EXERCISE INPUT >>
------------------------------------------------------------

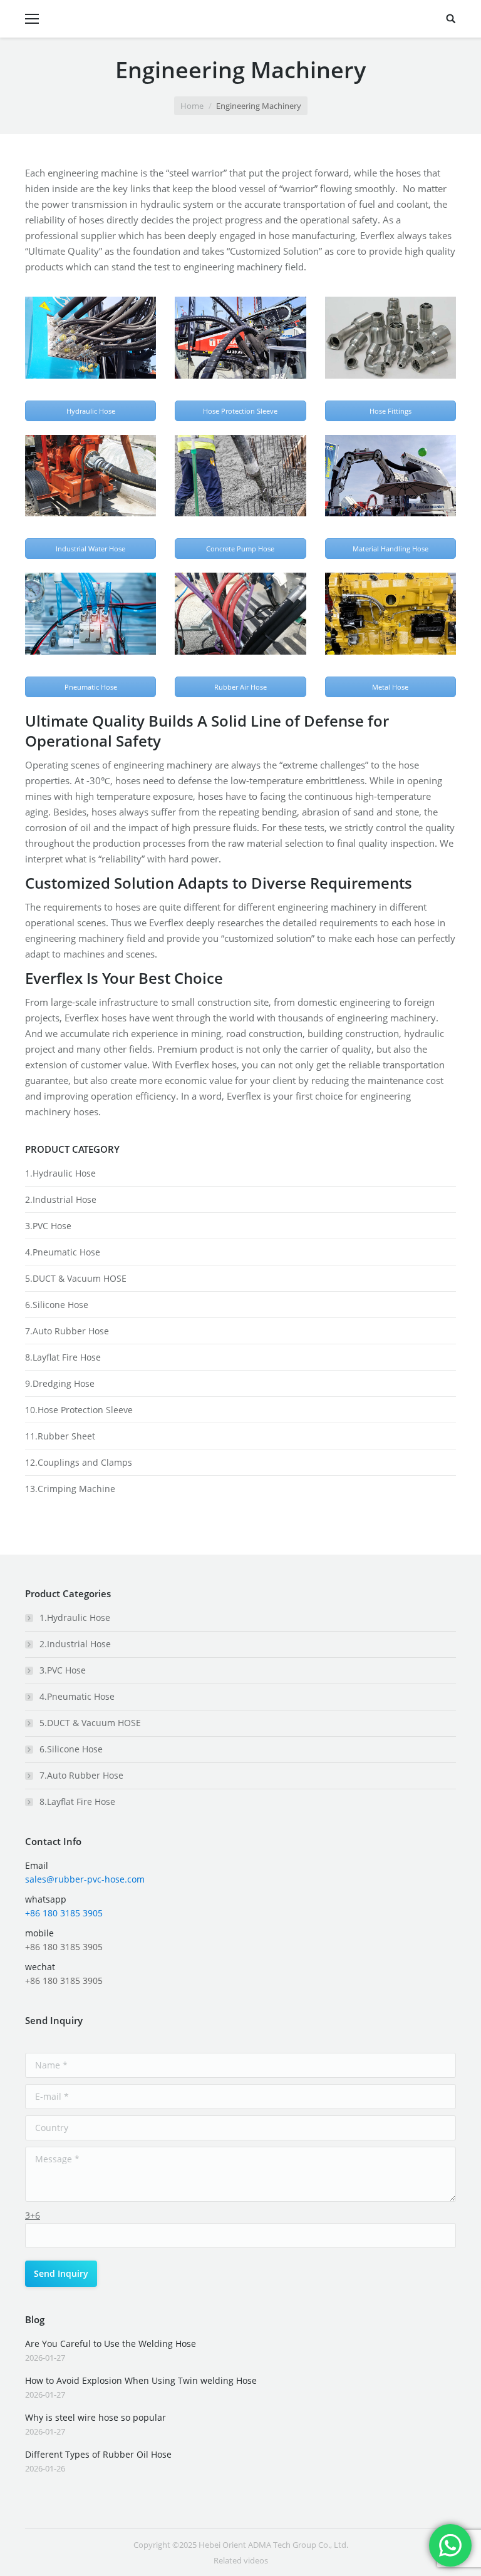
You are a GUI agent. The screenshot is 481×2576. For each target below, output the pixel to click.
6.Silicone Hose (56, 1305)
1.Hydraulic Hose (60, 1173)
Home (192, 105)
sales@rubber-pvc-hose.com (85, 1879)
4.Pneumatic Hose (62, 1252)
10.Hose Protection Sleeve (79, 1410)
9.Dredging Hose (60, 1383)
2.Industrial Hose (60, 1199)
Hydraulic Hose (90, 411)
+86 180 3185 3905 (64, 1913)
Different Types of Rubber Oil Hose (98, 2454)
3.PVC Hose (48, 1226)
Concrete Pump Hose (240, 548)
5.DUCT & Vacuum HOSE (76, 1278)
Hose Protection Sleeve (240, 411)
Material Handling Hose (390, 548)
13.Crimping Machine (70, 1489)
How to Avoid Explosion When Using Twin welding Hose (141, 2380)
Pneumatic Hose (91, 687)
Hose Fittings (390, 411)
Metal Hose (390, 687)
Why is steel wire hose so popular (95, 2417)
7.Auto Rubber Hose (67, 1331)
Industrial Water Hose (90, 548)
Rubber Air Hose (240, 687)
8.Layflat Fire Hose (63, 1357)
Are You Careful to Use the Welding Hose (110, 2343)
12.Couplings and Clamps (78, 1462)
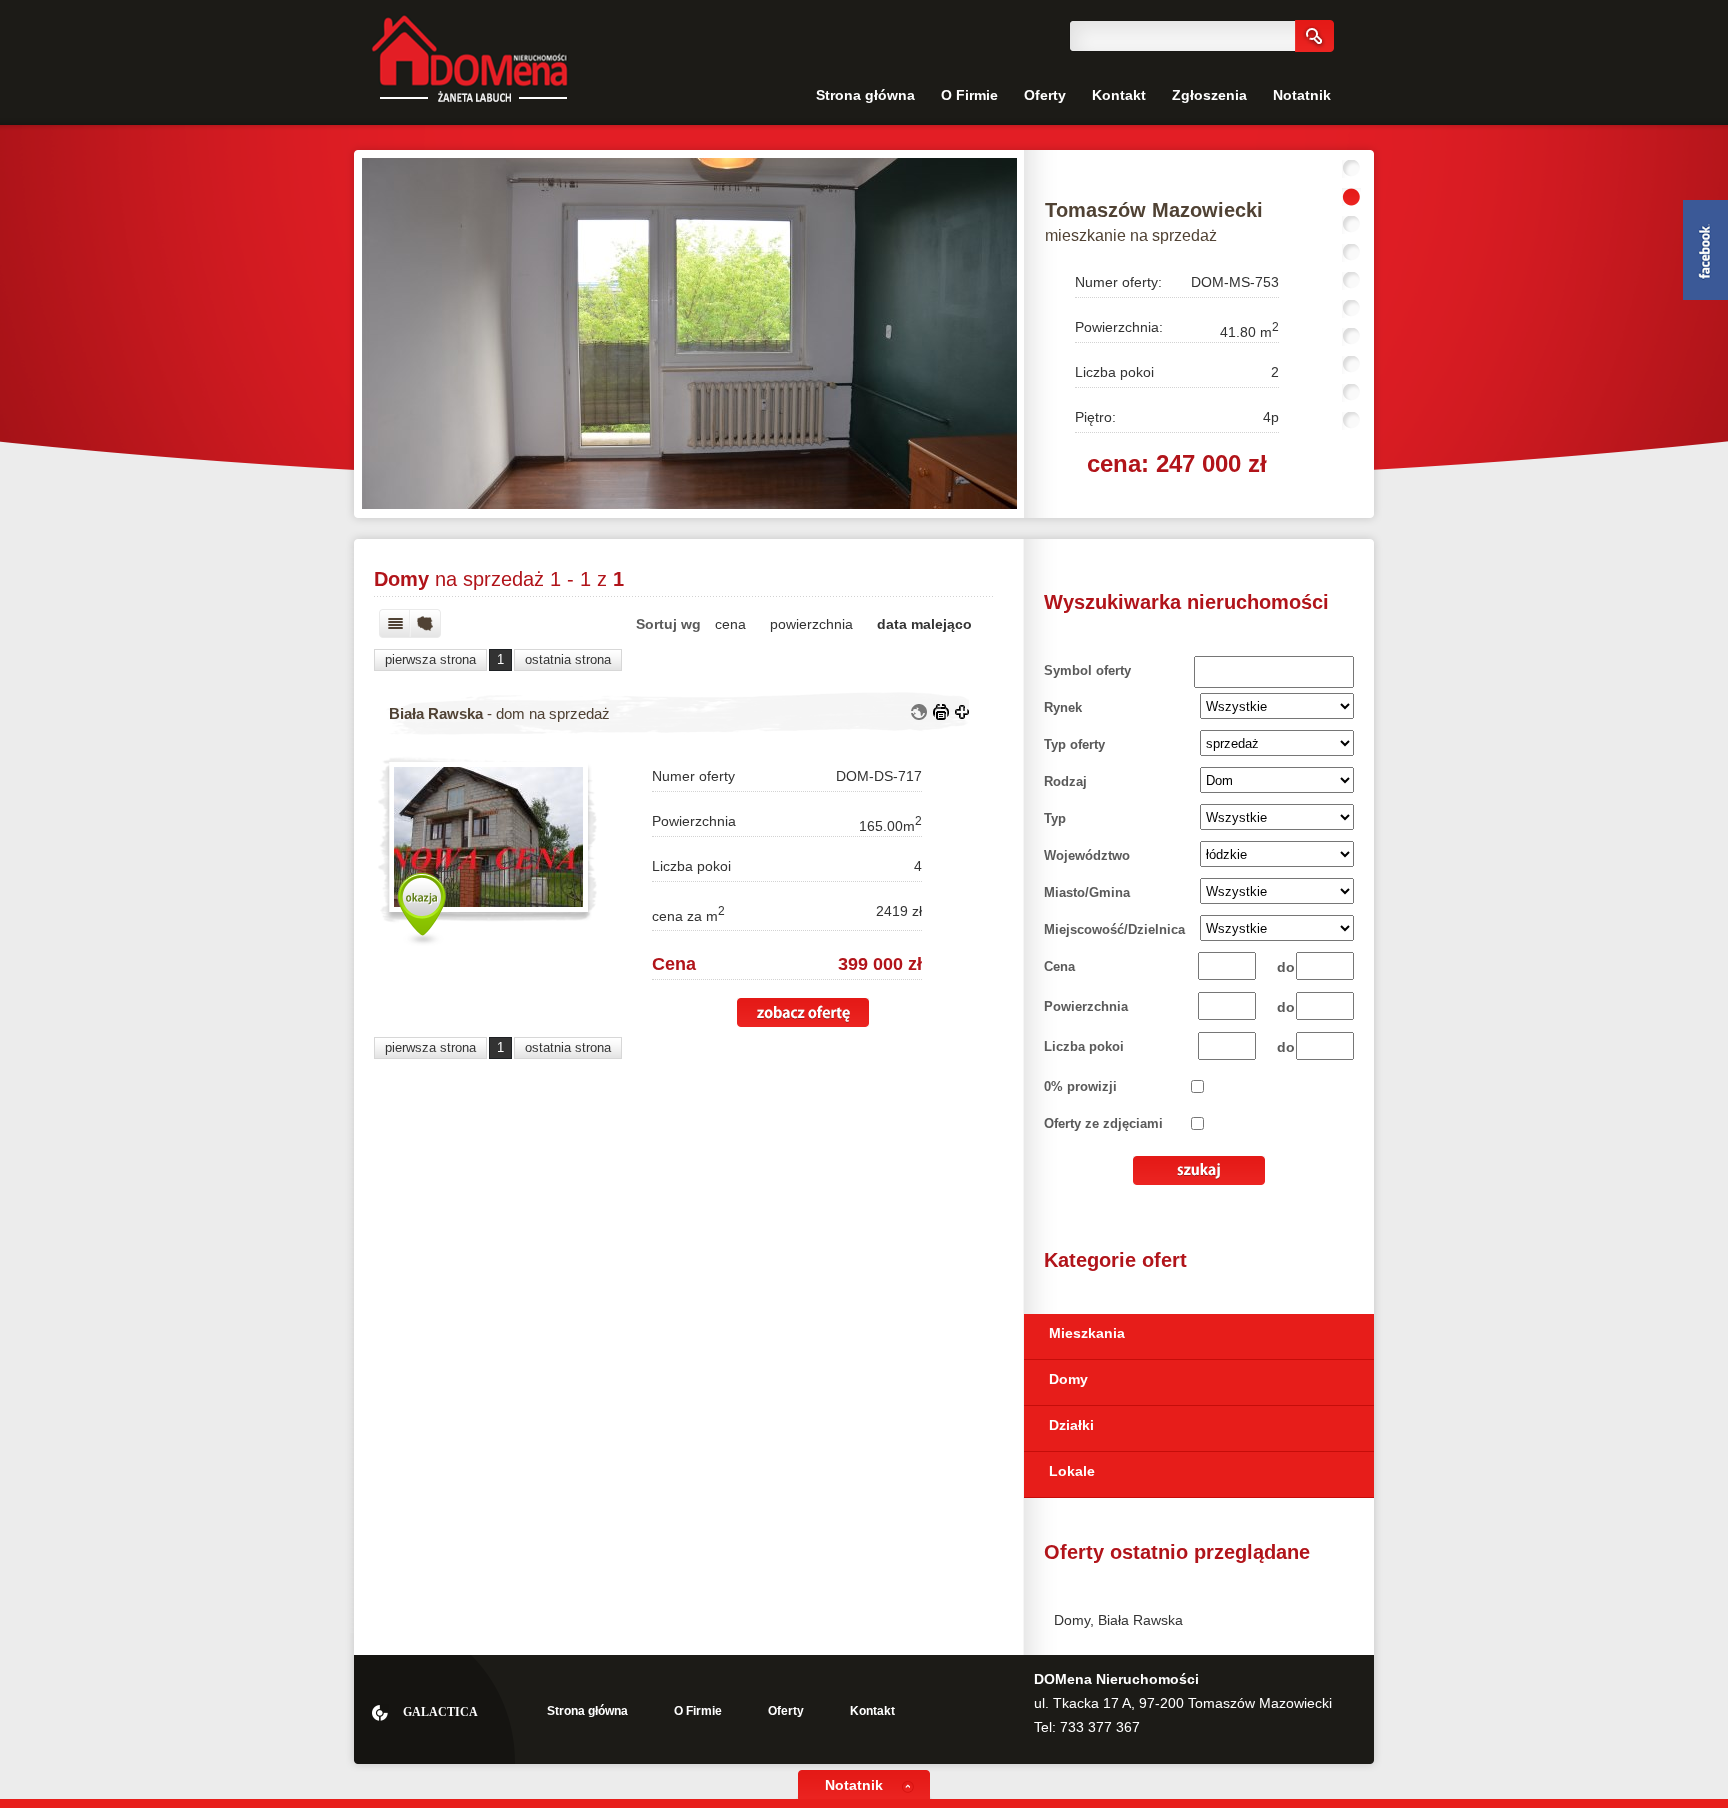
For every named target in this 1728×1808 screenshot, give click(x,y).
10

------------------------------------------------------------

PROBLEM TO WORK ON >>
All of the records need to be restated word for word, but not the pictures.

EXPECTED OUTPUT >>
You are a GUI agent. The screenshot is 481×2576. For each target below, output the pixel to click.
6.Silicone Hose (56, 1305)
1.Hydraulic Hose (60, 1173)
Home (192, 105)
sales@rubber-pvc-hose.com (85, 1879)
4.Pneumatic Hose (62, 1252)
10.Hose Protection Sleeve (79, 1410)
9.Dredging Hose (60, 1383)
2.Industrial Hose (60, 1199)
Hydraulic Hose (90, 411)
+86 180 3185 3905 (64, 1913)
Different Types of Rubber Oil Hose (98, 2454)
3.PVC Hose (48, 1226)
Concrete Pump Hose (240, 548)
5.DUCT & Vacuum HOSE (76, 1278)
Hose Protection Sleeve (240, 411)
Material Handling Hose (390, 548)
13.Crimping Machine (70, 1489)
How to Avoid Explosion When Using Twin welding Hose (141, 2380)
Pneumatic Hose (91, 687)
Hose Fittings (390, 411)
Metal Hose (390, 687)
Why is steel wire hose so popular (95, 2417)
7.Auto Rubber Hose (67, 1331)
Industrial Water Hose (90, 548)
Rubber Air Hose (240, 687)
8.Layflat Fire Hose (63, 1357)
Are You Careful to Use the Welding Hose (110, 2343)
12.Couplings and Clamps (78, 1462)
For every named target in this 1728×1808 screenshot, give click(x,y).
10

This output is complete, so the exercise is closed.